The results of his approach so far in 2013? A 49.4% ground ball percentage, up from 43.4% in 2012 and 39.4% in 2011. Zimmermann's HR/FB ratio is down from 5.9% in 2011 and 9.2% last season to 4.1% so far this year. His HR/9 are down from 0.67 in '11 and 0.83 in 2012 to 0.31 so far this year and his BABIP is down as well from .291 to .288 and .230.

The .230 BABIP is the 5th lowest in the NL. Zimmermann's 1.69 ERA is the 5th lowest. The 2.65 FIP in the NL's 6th lowest. The 0.31 HR is the National League's third lowest. The 4.1 HR/FB ratio is the second-lowest in the league.

As far as Zimmermann's concered, however, there's really only one big difference that he attributes to his early season success. "I'm pitching the same way and doing the same things," Zimmermann said, "It's just, getting a lot more run support this year, which is always good."

"I don't think anything is different," Zimmermann reiterated in an interview on MLB.com, "I'm doing the same thing, sticking to the same program. Pretty much pitching the same and I'm just, I'd say, getting a little more run support this year than I did last year and getting an early lead like that, it's a lot easier to pitch and a lot less stressful." The 4.13 RS (Run Support Average Per Start) is significantly higher than the 2.67 RS Stephen Strasburg has received. Dan Haren's got just 3.13.

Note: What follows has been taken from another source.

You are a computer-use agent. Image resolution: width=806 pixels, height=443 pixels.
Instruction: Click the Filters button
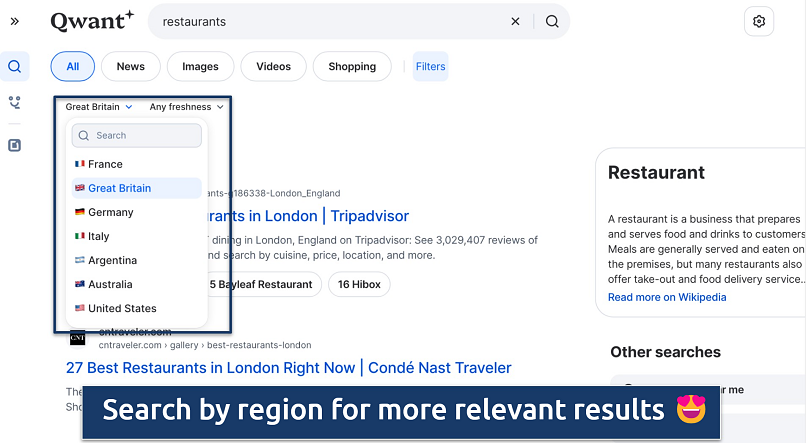click(x=430, y=67)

Zimmermann said he's also using all of his pitches effectively so far this season. "I'm mixing all the pitches in right now and everything is working well," he explained, and it doesn't hurt that his team's playing well behind him. "We're playing some good ball right now," the right-hander explained, and he just wants to do his part. "Every time I go out there I'm trying to go six, seven, eight innings, going deep as I can and try to be as pitch efficient as I can and throw strikes and let the other team put the ball in play."

"I want to just go as deep as I can," Zimmermann said, "and try not to throw too many pitches early in the game and if I can stay in there for seven or eight innings, I feel like I'm doing my job." - Jordan Zimmermann on Jordan Zimmermann

"I want to just go as deep as I can," he continued, "and try not to throw too many pitches early in the game and if I can stay in there for seven or eight innings, I feel like I'm doing my job."

So nothing's different from previous seasons? Really?

"The changeup is what I've been working on all Spring Training and it's been a lot better this year and I feel confident throwing it whenever I need it and so, that's pretty much the only pitch I've really been working on." Zimmermann's thrown the change 2.7% of the time so far in 2013, up from 2.1% in each of the two previous seasons. He's also throwing more fastballs and less sliders. Whatever he's doing this year. It's working so far. Zimmermann makes his ninth start of the season tonight in San Diego's Petco Park.